Turning to the claimant’s appeal regarding disabilityBclaimant worked from April 22, 1998, through August 3, 1998, at restricted duty for the employer. The issue involving disability asked if there was disability beginning August 4, 1998. Claimant did not testify that his wrist was worse on August 4, 1998; he did not testify that he was unable to do the restricted office work that he was doing (filing, shredding, copying) while working after the date of injury. While the hearing officer commented in his Statement of Evidence about “insufficient” evidence of “reasonable efforts to find work” after August 3, 1998, which is not the test for disability for a claimant who is under a restricted release to work, he also stated that claimant worked until August 3, 1998, when he was terminated for failure to contact the employer. The latter observation, along with evidence that indicates claimant did not call in to employer as required for a period of a week, can result in a determination of no disability when coupled with the hearing officer’s findings of fact that said claimant voluntarily left his job and was terminated and also said that claimant’s “condition did not cause him to be unable to obtain and retain employment at wages equivalent to his pre-injury wage.” See Texas Workers’ Compensation Commission Appeal No. 91098, decided January 15, 1992, which also noted no absence from work because of the injury after restrictions had been imposed, but observed that the claimant got “fed up” and resigned; the conclusion was that the injury did not keep that claimant from working, but that quitting his job did. See also Texas Workers’ Compensation Commission Appeal No. 961797, decided October 24, 1996, which stated that disability ceased when that claimant was terminated (for cause) for unexcused absences.

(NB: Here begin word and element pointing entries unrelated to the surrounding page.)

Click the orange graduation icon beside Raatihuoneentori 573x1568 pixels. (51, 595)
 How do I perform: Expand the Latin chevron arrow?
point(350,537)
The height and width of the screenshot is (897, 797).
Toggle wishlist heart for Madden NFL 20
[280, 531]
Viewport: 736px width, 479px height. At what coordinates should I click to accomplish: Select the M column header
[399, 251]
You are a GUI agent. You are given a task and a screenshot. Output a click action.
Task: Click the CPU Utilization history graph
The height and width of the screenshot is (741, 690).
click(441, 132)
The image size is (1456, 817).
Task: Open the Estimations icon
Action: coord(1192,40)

Finding that the decision and order are sufficiently supported by the evidence, we affirm. See In re King’s Estate, 150 Tex. 662, 244 S.W.2d 660 (1951).
Joe Sebesta – Appeals Judge
CONCUR:
Susan M. Kelley – Appeals Judge
CONCURRING OPINION:
I concur in the determination of the jurisdiction issue because I believe that the “true nature of the dispute,” Texas Workers’ Compensation Commission Appeal No. 981220, decided July 15, 1998, is an extent-of-injury question; that is, the claimant is contending that on ____________, he compensably aggravated the preexisting mal-union. What precisely this aggravation was is problematic, but it is of limited significance in light of the dispute waiver finding.